THE PROBLEM >>
The expected output is the first line of the data below and every line after it, up to and including the line containing "Expand the arrow", each reproduced exactly.

(Items listed in a dataset)
⟨

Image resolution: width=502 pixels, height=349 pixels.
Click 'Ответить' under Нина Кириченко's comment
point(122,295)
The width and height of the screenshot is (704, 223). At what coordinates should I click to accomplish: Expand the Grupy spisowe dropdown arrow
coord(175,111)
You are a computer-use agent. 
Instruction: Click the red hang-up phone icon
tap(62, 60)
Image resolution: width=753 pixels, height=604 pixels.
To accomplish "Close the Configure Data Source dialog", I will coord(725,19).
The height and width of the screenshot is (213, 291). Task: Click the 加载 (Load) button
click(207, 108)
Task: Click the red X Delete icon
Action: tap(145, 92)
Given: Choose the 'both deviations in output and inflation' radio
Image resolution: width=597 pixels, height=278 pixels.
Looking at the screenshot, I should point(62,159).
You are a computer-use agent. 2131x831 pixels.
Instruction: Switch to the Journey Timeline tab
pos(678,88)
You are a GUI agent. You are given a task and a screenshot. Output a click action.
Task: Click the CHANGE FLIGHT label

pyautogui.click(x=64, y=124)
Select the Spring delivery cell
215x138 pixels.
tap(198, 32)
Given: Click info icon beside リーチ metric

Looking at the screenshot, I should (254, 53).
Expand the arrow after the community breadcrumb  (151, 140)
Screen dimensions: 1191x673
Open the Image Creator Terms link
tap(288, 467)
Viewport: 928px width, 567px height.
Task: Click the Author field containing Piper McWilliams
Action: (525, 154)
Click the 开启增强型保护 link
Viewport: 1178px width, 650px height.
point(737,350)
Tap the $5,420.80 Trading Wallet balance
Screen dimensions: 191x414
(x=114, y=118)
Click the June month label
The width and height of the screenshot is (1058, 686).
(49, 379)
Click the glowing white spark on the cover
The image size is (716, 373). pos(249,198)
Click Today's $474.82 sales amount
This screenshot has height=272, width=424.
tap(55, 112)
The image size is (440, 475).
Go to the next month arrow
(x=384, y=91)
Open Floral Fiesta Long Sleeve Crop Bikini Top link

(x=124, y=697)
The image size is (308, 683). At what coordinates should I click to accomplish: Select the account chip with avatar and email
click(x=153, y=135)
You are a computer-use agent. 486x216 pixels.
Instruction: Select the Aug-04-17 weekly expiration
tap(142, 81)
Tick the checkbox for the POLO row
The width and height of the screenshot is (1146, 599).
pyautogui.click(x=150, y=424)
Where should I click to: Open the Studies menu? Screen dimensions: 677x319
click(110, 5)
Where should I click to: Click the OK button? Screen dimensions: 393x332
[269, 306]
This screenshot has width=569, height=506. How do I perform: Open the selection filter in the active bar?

⟩

SOLUTION TO THIS TASK >>
Image resolution: width=502 pixels, height=349 pixels.
Click 'Ответить' under Нина Кириченко's comment
point(122,295)
The width and height of the screenshot is (704, 223). At what coordinates should I click to accomplish: Expand the Grupy spisowe dropdown arrow
coord(175,111)
You are a computer-use agent. 
Instruction: Click the red hang-up phone icon
tap(62, 60)
Image resolution: width=753 pixels, height=604 pixels.
To accomplish "Close the Configure Data Source dialog", I will coord(725,19).
The height and width of the screenshot is (213, 291). Task: Click the 加载 (Load) button
click(207, 108)
Task: Click the red X Delete icon
Action: tap(145, 92)
Given: Choose the 'both deviations in output and inflation' radio
Image resolution: width=597 pixels, height=278 pixels.
Looking at the screenshot, I should point(62,159).
You are a computer-use agent. 2131x831 pixels.
Instruction: Switch to the Journey Timeline tab
pos(678,88)
You are a GUI agent. You are given a task and a screenshot. Output a click action.
Task: Click the CHANGE FLIGHT label

pyautogui.click(x=64, y=124)
Select the Spring delivery cell
215x138 pixels.
tap(198, 32)
Given: Click info icon beside リーチ metric

Looking at the screenshot, I should (254, 53).
Expand the arrow after the community breadcrumb  (151, 140)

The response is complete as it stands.